The living shoreline and breakwaters will give us the ability to push the land out a little bit, and offer a little more resilience to the wave action and the type of destructive tidal water that would eat into that infrastructure. The dunes, too, provide an added level of protection for our onshore infrastructure.
What is the value of partnership with National Wildlife Federation to your work on the Oxford coastal resilience and shoreline enhancement project? What kinds of obstacles exist to this work in Oxford that partnerships like ours help to overcome?
This project is time consuming and overwhelming, and I am just me! You know, I have a staff member that answers the phones and handles billing, and I have another that handles building permits and planning. The rest of it is all me. So, for me—for Oxford—to be able to pull off these resilience projects, get them funded, and make them actually happen, it’s all really dependent on the support of National Wildlife Federation’s team. As we were getting this project off the ground, any time something was getting left behind or falling off the deep end, somebody like Amanda [National Wildlife Federation’s Mid-Atlantic Coastal Resilience Program Manager] would go “Hey, we need to do this next.” And without that, I don’t think we would have been that successful, because at times my job is totally overwhelming.

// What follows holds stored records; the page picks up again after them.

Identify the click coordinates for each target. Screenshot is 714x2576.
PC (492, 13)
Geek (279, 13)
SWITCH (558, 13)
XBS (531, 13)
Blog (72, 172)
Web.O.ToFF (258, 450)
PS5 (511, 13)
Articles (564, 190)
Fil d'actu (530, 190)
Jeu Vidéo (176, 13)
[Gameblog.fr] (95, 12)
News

National Wildlife Federation has also helped piece together all these different pots of money to make this project possible. You can’t do a project of this size and think that one person is just going to raise their hand and go, “Oh, we’ll cover that cost.” Unfortunately, that’s just not how this work goes! So I think a big piece of this work going forward is National Wildlife Federation using its expertise to work with other communities like ours to pull the pieces of a project together. I think for us, doing that has really been a success story.